1. Is the camp ACA (American Camp Association) accredited? Although accreditation does not assure safety, and some states, have more rigorous safety requirements, accreditation is a very good place to start. The ACA evaluates many standards concerning safety, health, program and camp operations, and provides support to over 2,200 camps.
2. “Staff Training” or “Counselor Orientation” programs are not all the same. To understand what the counselors are taught, and by whom, you may want to see the training curriculum and training materials. For instance, does the camp share with its counselors the general and activity specific safety requirements they say they DO? Is there a process to document training attendance? Is there a test that counselors need to pass? Is there a document counselors must sign affirming that they understand and will abide by all safety rules and procedures? Ask your camp directors these questions and see if your satisfied with their answers.
3. Your child’s safety and well-being directly depends on the type of counselors the camp hires. Counselors are the individuals living and eating with, and supervising, your child 24 hours a day. Ask about the camp’s screening process, and review the materials the camp has gathered concerning the counselors, including their biographical backgrounds (and ages), their swimming, driving and criminal records, and their prior employment histories (for example, has a counselor previously been fired elsewhere?). You may also want to know what percentage of the counselors are teachers and/or parents, and what percentage possess a current cardiopulmonary resuscitation (CPR) certificate and/or are trained in first aid?

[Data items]
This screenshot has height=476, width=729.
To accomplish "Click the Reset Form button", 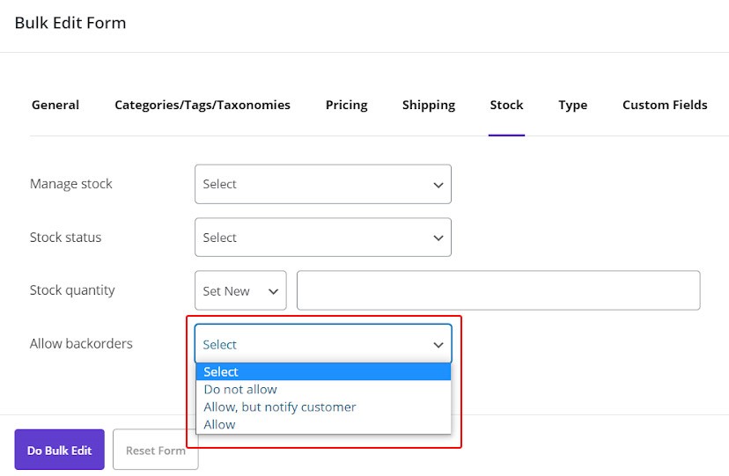I will pyautogui.click(x=156, y=450).
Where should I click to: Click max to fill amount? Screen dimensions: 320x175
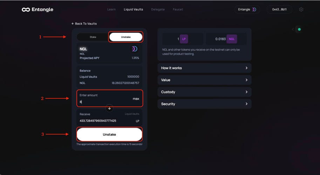(x=136, y=99)
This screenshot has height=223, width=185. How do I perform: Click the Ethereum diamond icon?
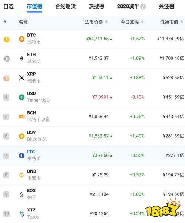click(22, 58)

[Exercises]
- 1) According to the camp safety text, the ACA provides support to how many camps?
- 2) Reproduce the camp safety text word for word from "3. Your child’s" up to and including "in first aid?".

[Exercise answers]
- 1) Over 2,200 camps.

- 2)
3. Your child’s safety and well-being directly depends on the type of counselors the camp hires. Counselors are the individuals living and eating with, and supervising, your child 24 hours a day. Ask about the camp’s screening process, and review the materials the camp has gathered concerning the counselors, including their biographical backgrounds (and ages), their swimming, driving and criminal records, and their prior employment histories (for example, has a counselor previously been fired elsewhere?). You may also want to know what percentage of the counselors are teachers and/or parents, and what percentage possess a current cardiopulmonary resuscitation (CPR) certificate and/or are trained in first aid?